[PROBLEM REQUIREMENTS] Count how many lines in the entries below contain the string "Select", treating uppercase and lowercase as different, and reply with the number alone.

[AVAILABLE RECORDS]
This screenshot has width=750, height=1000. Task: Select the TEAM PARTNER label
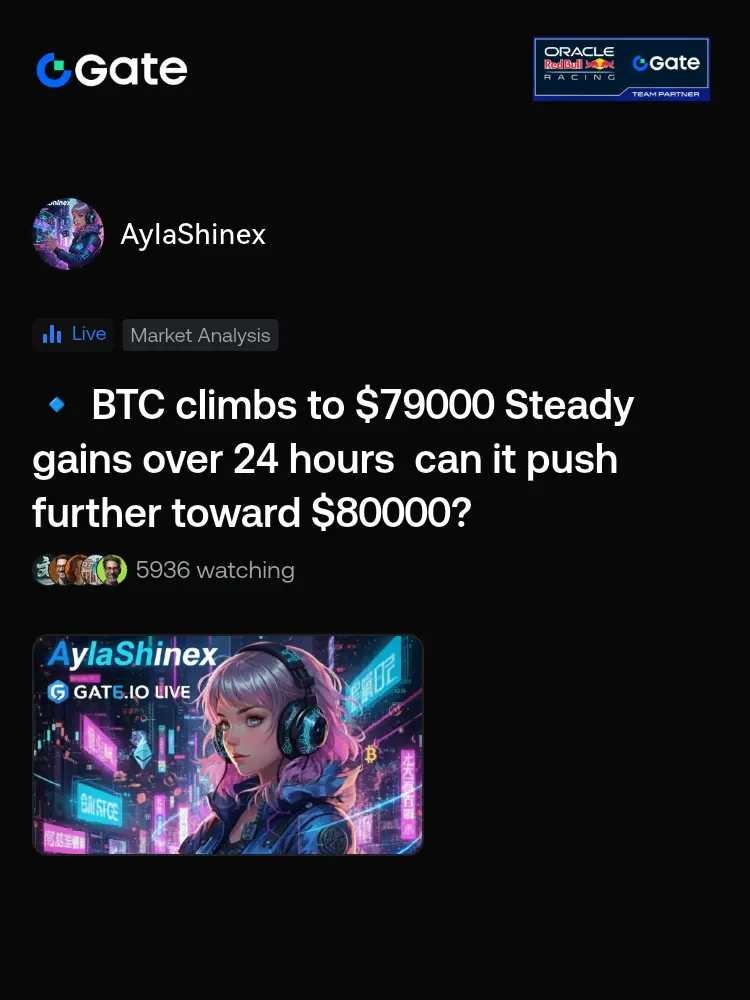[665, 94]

==

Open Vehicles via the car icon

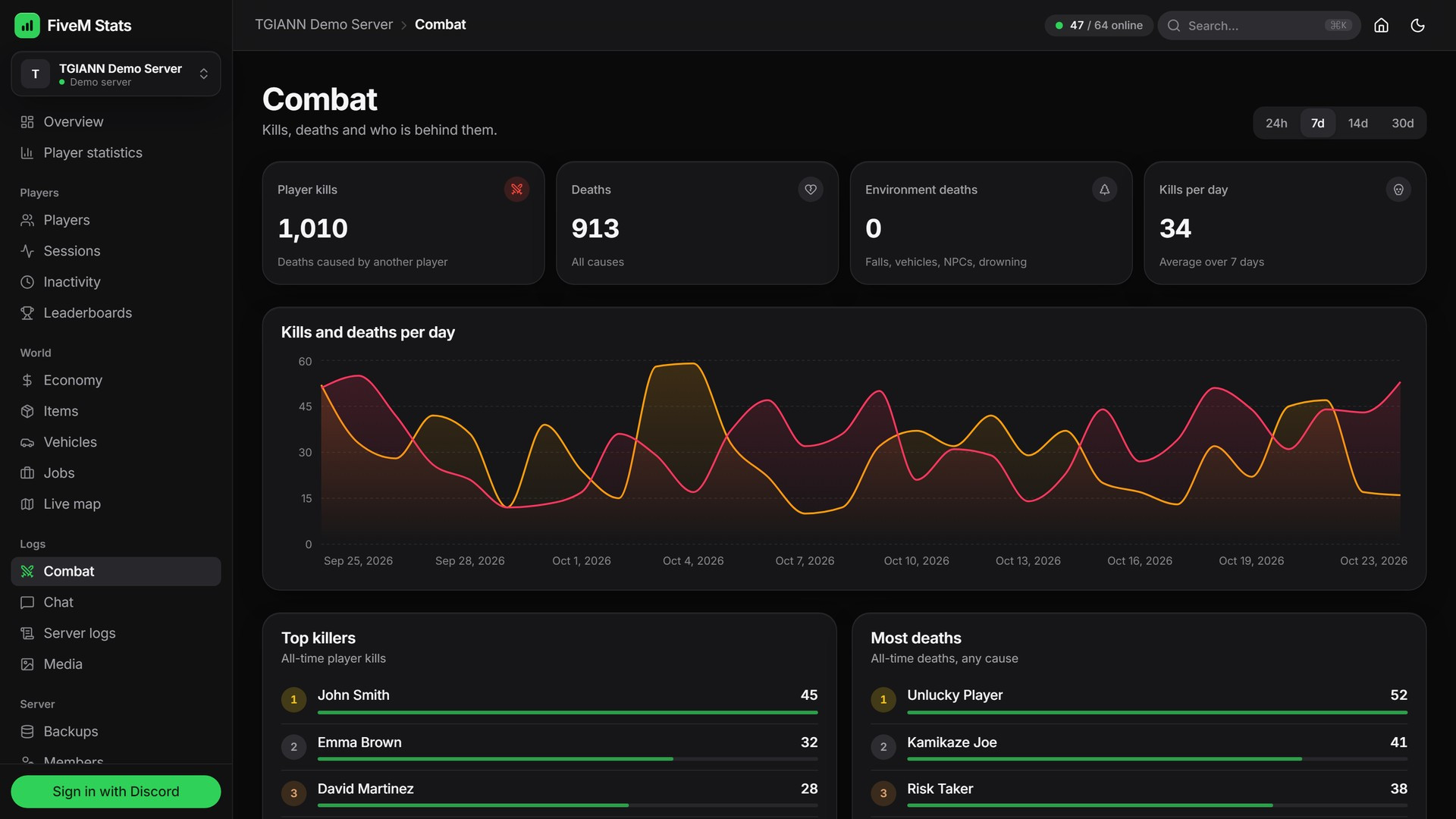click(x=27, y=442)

---

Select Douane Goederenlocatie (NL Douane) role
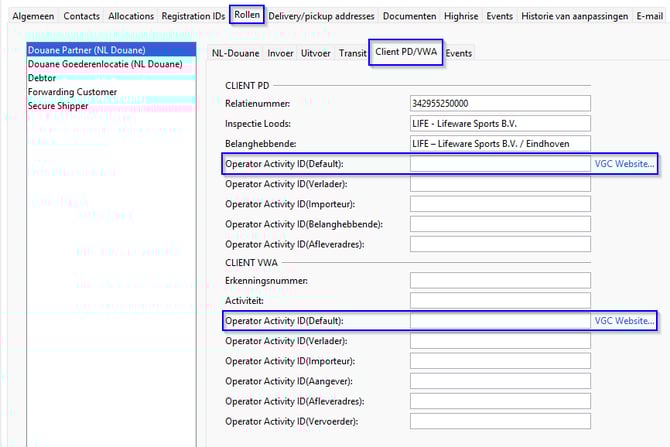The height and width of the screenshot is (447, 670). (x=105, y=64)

[TASK RESPONSE] 2